▶ _DOCUMENT EXCERPT_
Given a DFA \(M\), \(L(M)\) denotes the set of strings that the DFA accepts.

**Regular language**: A language \(L\) is regular if \(L = L(M)\) for some DFA \(M\) (\(M\) solves \(L\)).If \(L_1\) and \(L_2\) are both regular languages over \(\Sigma^*\), for some fixed \(\Sigma\), then the following are all regular:

\(\overline{L_1} = \Sigma^* \setminus L_1\),

\(L_1 \cup L_2\),

\(L_1 \cap L_2\),

\(L_1 L_2\) (the concatenation of two regular languages),

\(L_1^*\) (this is an exercise in the textbook; not an easy one though).

Draw a DFA that decides the language \[L = \{x: \text{$x$ has an even number of 1s and an odd number of 0s}\}\] over the alphabet \(\Sigma = \{{\texttt{0}}, {\texttt{1}}\}\).

We have \(4\) states with the following meanings. The string we have seen so far has:

even number of \({\texttt{0}}\)’s and even number of \({\texttt{1}}\)’s (state \(q_0\));

even number of \({\texttt{0}}\)’s and odd number of \({\texttt{1}}\)’s (state \(q_1\));

odd number of \({\texttt{0}}\)’s and even number of \({\texttt{1}}\)’s (state \(q_2\));

odd number of \({\texttt{0}}\)’s and odd number of \({\texttt{1}}\)’s (state \(q_3\)).

Show that, if \(\lvert \Sigma \rvert > 1\), then \[L = \{x \mid x \in \Sigma^* \text{ and } x = x^R \}\] is a non-regular language.

Any string \(x\) that satisfies \(x = x^R\) is called a *palindrome*.

As usual, we will prove that the language is non-regular by a proof by contradiction and apply the pigeonhole principle (PHP). So assume for the sake of contradiction that there exists a DFA with \(k\) states that solves \(L\). Consider two distinct symbols \(a,b \in \Sigma\) (since we assumed \(|\Sigma| > 1\)). Consider the \(k+1\) strings \(b^na\) for \(n \in \{0, \ldots, k\}\). Since there are only \(k\) states, by PHP, there must exist some \(i,j\), \(0 \leq i < j \leq k\), such that \(b^ia\) and \(b^ja\) end up in the same state. Thus, \(b^iab^i\) and \(b^jab^i\) must end up in the same state. However, \(b^iab^i\) is a palindrome, so it should end up in an accepting state, and \(b^jab^i\) is not a palindrome, so it should end up in a rejecting state. This is the desired contradiction since a state cannot be both accepting and rejecting.

Given a word \(w\), we say that \(u\) is a *proper suffix* of \(w\) if there is \(v \neq \epsilon\) such that \(w = vu\). For a language \(L\), define \[\text{SUFF}(L) = \{w \in L : \text{no proper suffix of $w$ is in $L$}\}.\] Show that if \(L\) is regular, then so is \(\text{SUFF}(L)\), as follows. Give an exact description of a DFA solving \(\text{SUFF}(L)\), explicitly stating how \(Q\), \(\delta\), \(q_0\) and \(F\) are defined. Furthermore, briefly explain the reasoning behind your construction. A detailed proof of correctness is not needed.

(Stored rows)

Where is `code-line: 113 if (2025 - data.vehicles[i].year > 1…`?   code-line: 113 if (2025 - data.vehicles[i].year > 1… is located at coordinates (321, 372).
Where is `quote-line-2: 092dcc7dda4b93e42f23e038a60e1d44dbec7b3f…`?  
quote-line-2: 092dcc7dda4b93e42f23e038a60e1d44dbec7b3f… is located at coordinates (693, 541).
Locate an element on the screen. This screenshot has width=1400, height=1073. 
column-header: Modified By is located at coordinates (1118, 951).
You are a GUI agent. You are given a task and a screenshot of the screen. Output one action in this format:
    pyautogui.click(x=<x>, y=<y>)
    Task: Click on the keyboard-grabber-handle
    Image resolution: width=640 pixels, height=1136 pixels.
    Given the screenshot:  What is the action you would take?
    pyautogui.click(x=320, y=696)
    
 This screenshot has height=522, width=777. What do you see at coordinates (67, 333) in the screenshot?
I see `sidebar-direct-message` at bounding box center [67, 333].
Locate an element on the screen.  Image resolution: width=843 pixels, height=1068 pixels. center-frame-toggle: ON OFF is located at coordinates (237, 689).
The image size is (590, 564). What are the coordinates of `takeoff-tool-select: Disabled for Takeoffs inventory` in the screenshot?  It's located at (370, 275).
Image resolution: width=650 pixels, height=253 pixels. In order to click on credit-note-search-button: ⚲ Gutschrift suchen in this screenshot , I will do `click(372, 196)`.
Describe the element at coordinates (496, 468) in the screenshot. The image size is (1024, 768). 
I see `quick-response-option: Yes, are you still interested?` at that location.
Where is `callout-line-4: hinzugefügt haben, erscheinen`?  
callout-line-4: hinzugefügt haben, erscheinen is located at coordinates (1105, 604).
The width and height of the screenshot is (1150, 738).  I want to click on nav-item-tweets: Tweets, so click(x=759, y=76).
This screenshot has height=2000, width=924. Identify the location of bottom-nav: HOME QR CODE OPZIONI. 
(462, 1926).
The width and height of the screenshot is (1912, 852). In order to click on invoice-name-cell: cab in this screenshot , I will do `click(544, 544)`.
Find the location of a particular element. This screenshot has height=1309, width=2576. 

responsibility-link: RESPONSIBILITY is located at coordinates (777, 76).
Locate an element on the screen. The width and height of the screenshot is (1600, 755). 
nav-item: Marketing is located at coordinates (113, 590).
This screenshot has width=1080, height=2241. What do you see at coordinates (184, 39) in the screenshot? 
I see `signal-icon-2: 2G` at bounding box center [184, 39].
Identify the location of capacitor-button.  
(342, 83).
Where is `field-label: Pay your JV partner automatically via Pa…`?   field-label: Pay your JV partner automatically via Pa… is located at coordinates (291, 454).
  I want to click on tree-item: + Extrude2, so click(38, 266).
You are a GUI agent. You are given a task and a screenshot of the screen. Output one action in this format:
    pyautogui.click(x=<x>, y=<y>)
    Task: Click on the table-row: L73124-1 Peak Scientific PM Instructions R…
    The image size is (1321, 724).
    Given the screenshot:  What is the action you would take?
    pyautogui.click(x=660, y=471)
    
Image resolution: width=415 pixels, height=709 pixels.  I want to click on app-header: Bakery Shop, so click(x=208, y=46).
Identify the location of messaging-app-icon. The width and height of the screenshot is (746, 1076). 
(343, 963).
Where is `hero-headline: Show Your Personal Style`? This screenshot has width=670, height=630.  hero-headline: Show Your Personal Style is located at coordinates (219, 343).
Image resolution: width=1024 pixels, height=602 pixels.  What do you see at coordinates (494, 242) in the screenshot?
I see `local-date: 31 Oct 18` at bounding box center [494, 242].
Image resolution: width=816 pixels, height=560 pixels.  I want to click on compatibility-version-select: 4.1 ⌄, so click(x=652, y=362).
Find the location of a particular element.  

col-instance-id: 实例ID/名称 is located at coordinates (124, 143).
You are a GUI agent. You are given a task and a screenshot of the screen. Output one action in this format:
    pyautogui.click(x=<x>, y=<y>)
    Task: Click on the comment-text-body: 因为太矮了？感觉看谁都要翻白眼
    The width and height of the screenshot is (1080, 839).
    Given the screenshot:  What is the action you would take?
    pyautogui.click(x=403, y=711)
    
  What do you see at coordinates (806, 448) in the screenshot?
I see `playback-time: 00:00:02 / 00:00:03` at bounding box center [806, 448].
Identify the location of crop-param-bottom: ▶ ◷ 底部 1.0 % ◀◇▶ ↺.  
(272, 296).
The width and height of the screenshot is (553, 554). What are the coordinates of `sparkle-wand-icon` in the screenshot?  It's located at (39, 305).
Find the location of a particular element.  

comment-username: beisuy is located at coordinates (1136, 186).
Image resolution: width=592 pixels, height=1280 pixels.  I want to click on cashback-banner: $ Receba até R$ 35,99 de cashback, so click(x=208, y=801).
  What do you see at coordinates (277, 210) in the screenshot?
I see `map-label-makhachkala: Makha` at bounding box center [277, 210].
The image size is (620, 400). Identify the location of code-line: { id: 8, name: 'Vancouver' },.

▶ _REQUIRED TASKS_
a – In the regular languages excerpt, what does the state \(q_2\) mean about the string seen so far?
b – Arrange the stored rows as a numbered list, leaving out blank lines, from the start of the rows up to and including the line with "quote-line-2: 092dcc7dda4b93e42f23e038a60e1d44dbec7b3f… is".

▶ _ANSWERS TO THE EXERCISES_
a – It has an odd number of 0s and an even number of 1s.

b –
1. Where is `code-line: 113 if (2025 - data.vehicles[i].year > 1…`?   code-line: 113 if (2025 - data.vehicles[i].year > 1… is located at coordinates (321, 372).
2. Where is `quote-line-2: 092dcc7dda4b93e42f23e038a60e1d44dbec7b3f…`?  
3. quote-line-2: 092dcc7dda4b93e42f23e038a60e1d44dbec7b3f… is located at coordinates (693, 541).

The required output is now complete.